Born in Bournemouth, Charlotte works with moving image, printed image, sculpture and writing. Her latest exhibition; BRIDGIT/Stoneymollan Trail at Bergen Kunsthall, Norway (2017) comprising of two single-channel videos was the groundbreaking work that caught the panel's eye.
Charlotte Prodger BRIDGIT, 2016. Single channel video with sound, 32 Minutes. All images courtesy of the artist, Koppe Astner, Glasgow and Hollybush Gardens, London. Video Still.
She has been praised for her moving imagery that subtly deals with identity politics, especially for the LBGTQ+ community.
Luke Willis Thompson
The youngest shortlisted artist, Luke Willis Thompson, has done extensive research into social inequalities such as racialised killings and discriminative stop-and-search policies. Thompson uses 16mm and 35mm film to create silent, black and white films performed by people impacted by police and state brutality.
His most notable work is a recent film titled Autoportrait. Moments after the fatal shooting of Philando Castile by a policeman in 2016, Diamond Reynolds, the victims partner, took some footage of the event's unfolding. Luke collaborated with her to create a 'sister image' to her footage in a moving, silent film.

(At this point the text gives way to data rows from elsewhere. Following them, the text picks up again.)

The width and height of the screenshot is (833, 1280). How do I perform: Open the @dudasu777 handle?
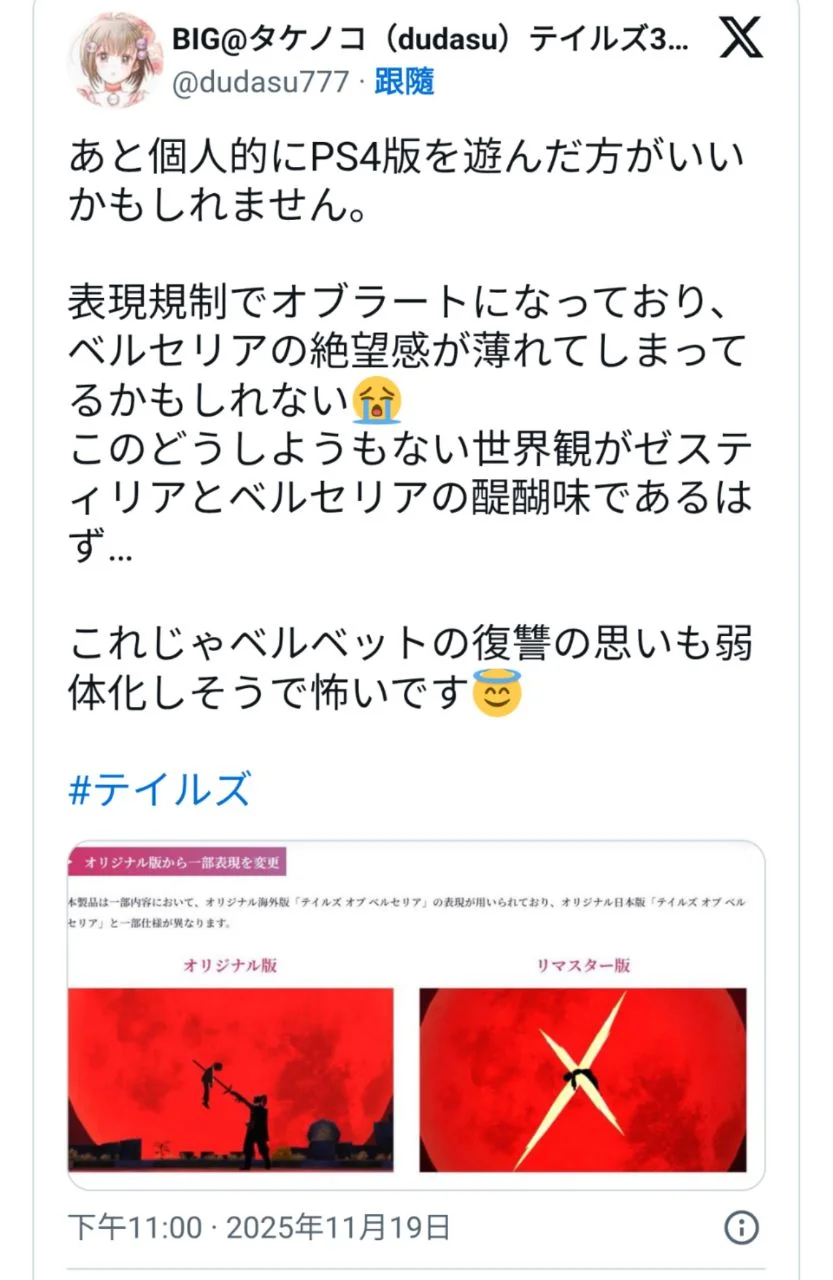260,82
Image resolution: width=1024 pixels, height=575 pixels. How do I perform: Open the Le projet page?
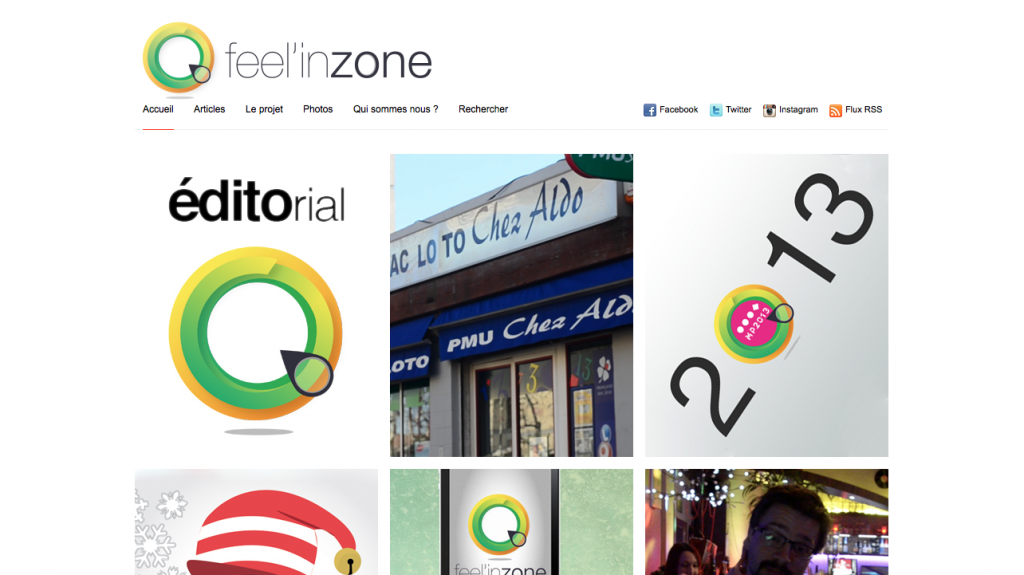point(264,109)
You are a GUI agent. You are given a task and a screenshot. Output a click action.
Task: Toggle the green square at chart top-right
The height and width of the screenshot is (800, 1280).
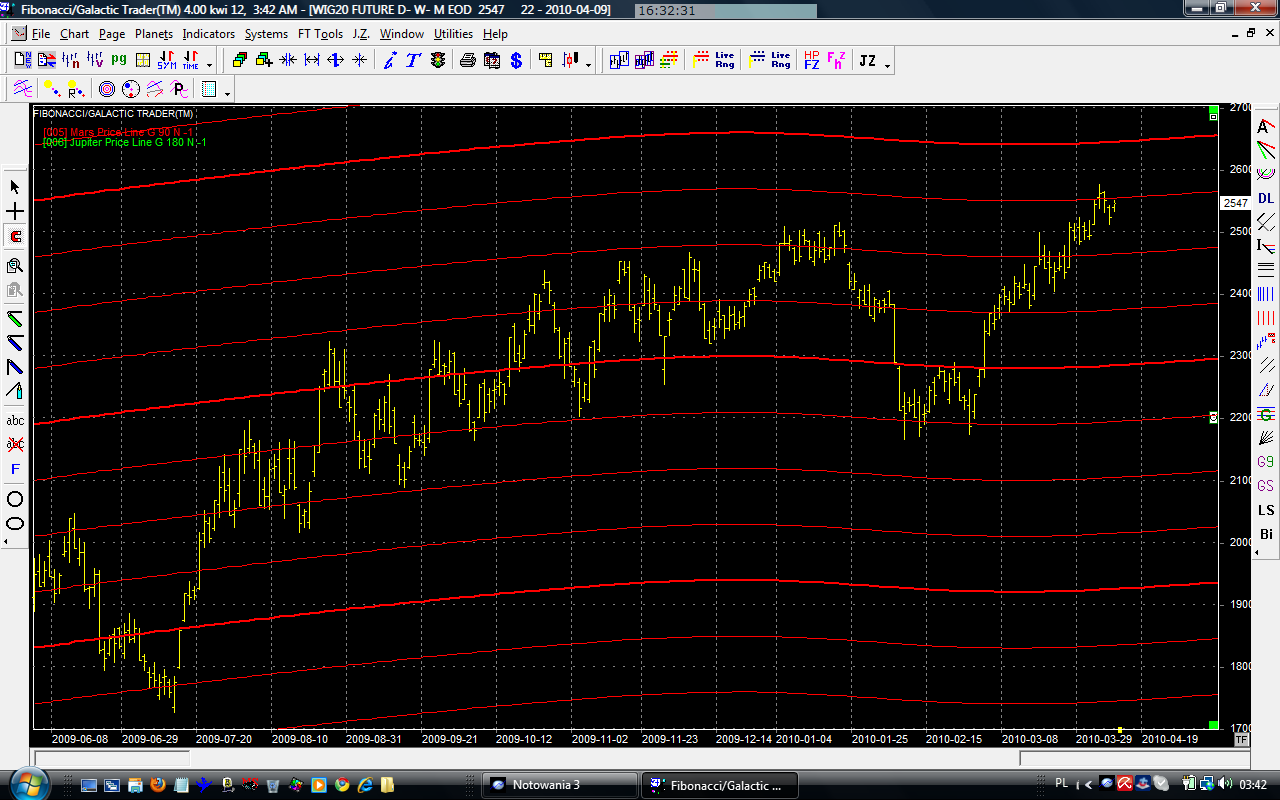(x=1213, y=109)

The winner of the prize will be announced at an award ceremony in December 2018.
Luke Willis Thompson, autoportrait, 2017. Installation view, Chisenhale Gallery. Commissioned by Chisenhale Gallery and produced in partnership with Create. Courtesy of the artist. Photo: Andy Keate.
RB12 are passionate about the visual arts; we aim to encourage creativity and continually involve ourselves in the local art scene. As well as co-curating monthly exhibitions in our design shop, together with Chrom-Art (whose work includes placing undiscovered artists in showrooms all around London), we also host monthly meet-ups with local artists where they can network with art-lovers and enthusiasts.
RB12 recently launched the 'Twisted Lines' exhibition by Jacinto Caetano, which first became famous when his work was used on the London Santander bike promotional artwork. You can view the works around our Shoreditch, design shop up until Wednesday 24th October.
We will certainly be heading to the Tate Britain to see the works of these shortlisted artists, and hope that the Turner Prize continues to inspire and motivate artists and designers all around the world.